Start standalone Pulsar

  1. Start Pulsar locally.


    bin/pulsar standalone

    All the components (including ZooKeeper, BookKeeper, broker, and so on) of a Pulsar service start in order. You can use the bin/pulsar-admin brokers healthcheck command to make sure the Pulsar service is up and running.

  2. Check the Pulsar binary protocol port.


    telnet localhost 6650

  3. Check the Pulsar Function cluster.


    bin/pulsar-admin functions-worker get-cluster

    Output


    [{"workerId":"c-standalone-fw-localhost-6750","workerHostname":"localhost","port":6750}]

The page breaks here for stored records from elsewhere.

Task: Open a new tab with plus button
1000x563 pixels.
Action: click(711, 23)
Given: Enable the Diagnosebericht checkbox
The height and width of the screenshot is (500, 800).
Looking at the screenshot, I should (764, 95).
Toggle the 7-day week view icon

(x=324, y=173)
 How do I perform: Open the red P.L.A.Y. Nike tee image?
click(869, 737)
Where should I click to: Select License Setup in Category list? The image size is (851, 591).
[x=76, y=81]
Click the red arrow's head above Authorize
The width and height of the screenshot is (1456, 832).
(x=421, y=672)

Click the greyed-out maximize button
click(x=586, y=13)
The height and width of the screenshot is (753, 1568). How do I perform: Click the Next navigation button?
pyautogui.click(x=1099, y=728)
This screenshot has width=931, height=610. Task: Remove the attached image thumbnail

  4. Make sure a public tenant exists.


    bin/pulsar-admin tenants list

    Output


    "public"

  5. Make sure a default namespace exists.


    bin/pulsar-admin namespaces list public

    Output


    "public/default"

  6. Make sure the table service is enabled successfully.


    telnet localhost 4181

    Output


    Trying ::1...
    telnet: connect to address ::1: Connection refused
    Trying 127.0.0.1...
    Connected to localhost.
    Escape character is '^]'.

Start functions

note

Before starting functions, you need to start Pulsar.

  1. Create a tenant and a namespace.


    bin/pulsar-admin tenants create test
    bin/pulsar-admin namespaces create test/test-namespace

  2. In the same terminal window as step 1, verify the tenant and the namespace.


    bin/pulsar-admin namespaces list test

    Output

    This output shows that both tenant and namespace are created successfully.


    "test/test-namespace"

  3. In the same terminal window as step 1, create a function named examples.

    tip

    You can see both the example-function-config.yaml and api-examples.jar files under the examples folder of the Pulsar’s directory on your local machine.


    bin/pulsar-admin functions create \
    --function-config-file examples/example-function-config.yaml \
    --jar examples/api-examples.jar

    Output


    Created Successfully

  4. In the same terminal window as step 1, verify the function's configurations.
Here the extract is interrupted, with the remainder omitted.